Significant correlations between the components of the microbial loop in the control suggest that the main bacterial consumers were heterotrophic and autotrophic nanoflagellates as well as bacterivorous ciliates. Nanoflagellates in turn were likely grazed mainly by ciliates and rotifers. Ciliates, which showed negative correlations with crustaceans in our experiment, can effectively transfer energy from bacteria to higher trophic levels. Significant positive correlation between chlorophyll a concentration and bacteria may indicate that substrates released by algae were the source of considerable amounts of organic carbon for bacteria. In addition, correlations between chlorophyll and/or pigment concentrations and ciliates, rotifers and crustaceans show that, in addition to bacteria and nanoflagellates, phytoplankton were an important food resource. Finally, analysis of the control treatment revealed links between bacteria and protists, nanoflagellates and ciliates/rotifers, and ciliates and crustaceans.

Trophic relations in the AS treatment were different than those observed in the control. Significant correlations between nanoflagellates (especially heterotrophic forms) and crustaceans (total biomass of crustaceans and copepods, the biomass of native crustaceans, and alien species—mainly S. vetulus) may indicate high grazing pressure that may lead to the exclusion of nanoflagellates as the main consumers of bacteria. The lack of correlations between bacteria and protists as well as between bacteria and phytoplankton may imply that inorganic nutrients are more important in regulating the abundance and production of bacteria than protistan grazing and organic substrates produced by phytoplankton. Significant negative correlations between bacteria and TP (r = −0.44, P = 0.047) and TN (r = −0.59, P = 0.005) support this conclusion. Similarly, Jürgens et al. (1994) found that in holomictic Lake Ciso, the temporary invasion of D. pulex created a situation where heterotrophic nanoflagellates and other protists were not important in controlling bacteria. A positive correlation between ciliates and crustaceans and a negative correlation between ciliates and predatory rotifers indicate that the predation by these two groups of metazooplankton might be a major force for structuring the ciliate community in the mesocosms. The high biomass of rotifers on days 15 and 21 of the experiment may have had an important effect on all of the studied groups of organisms. During this time, we observed low nanoflagellate, ciliate and crustacean biomasses, that increased after the peak in rotifer biomass. Similarly, as in the control, the negative correlation between the total biomass of crustaceans and both chlorophyll a and peridinin (Dinophyta) concentrations may suggest that crustaceans (copepods and cladocerans) were strongly controlled by algal food resources, in addition to nanoflagellates. In contrast, ciliates and rotifers positively responded to chlorophyll a, peridinin and fucoxanthin concentrations.
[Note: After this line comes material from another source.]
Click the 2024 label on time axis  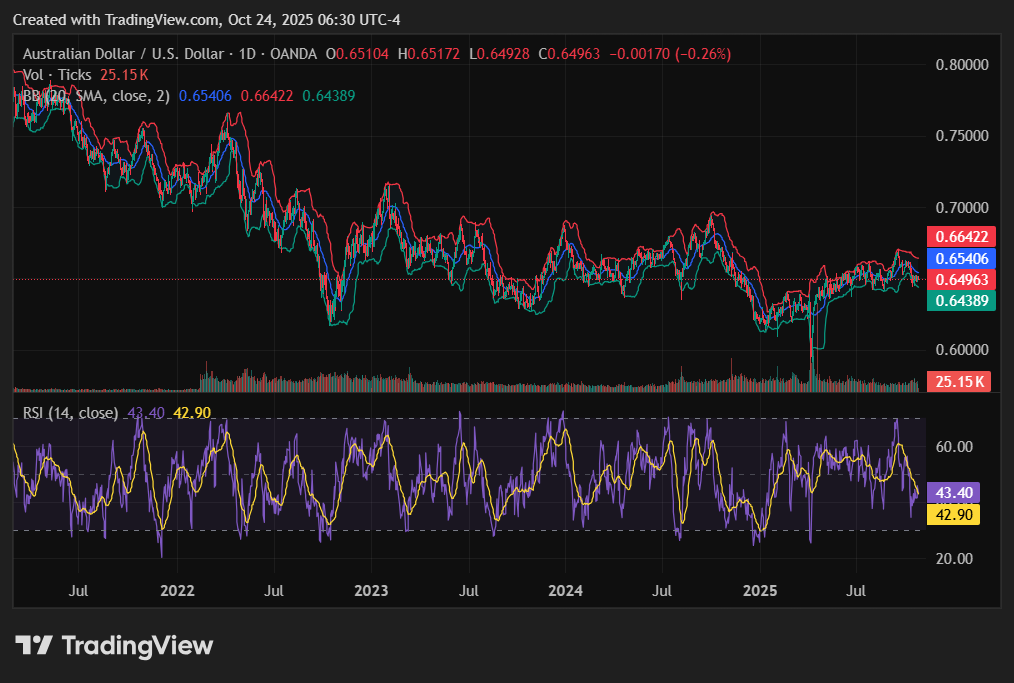click(565, 590)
In conclusion, the large-bodied crustacean species S. vetulus was able to establish in the AS mesocosms and dominate the native small-bodied crustacean communities in the mesocosms. More importantly, S. vetulus also appeared to alter trophic relationships in the microbial loop. For example, our results suggest that protozoan grazing pressure on bacteria was reduced in the AS treatment, causing a shift from top-down control to bottom-up control and changing the efficiency of carbon transfer from bacteria to higher trophic levels. Combined, our results highlight the importance of considering how large-bodied crustaceans other than Daphnia affect the microbial loop. Furthermore, if large-bodied crustaceans invade new habitats, they have the potential to impact the microbial loop.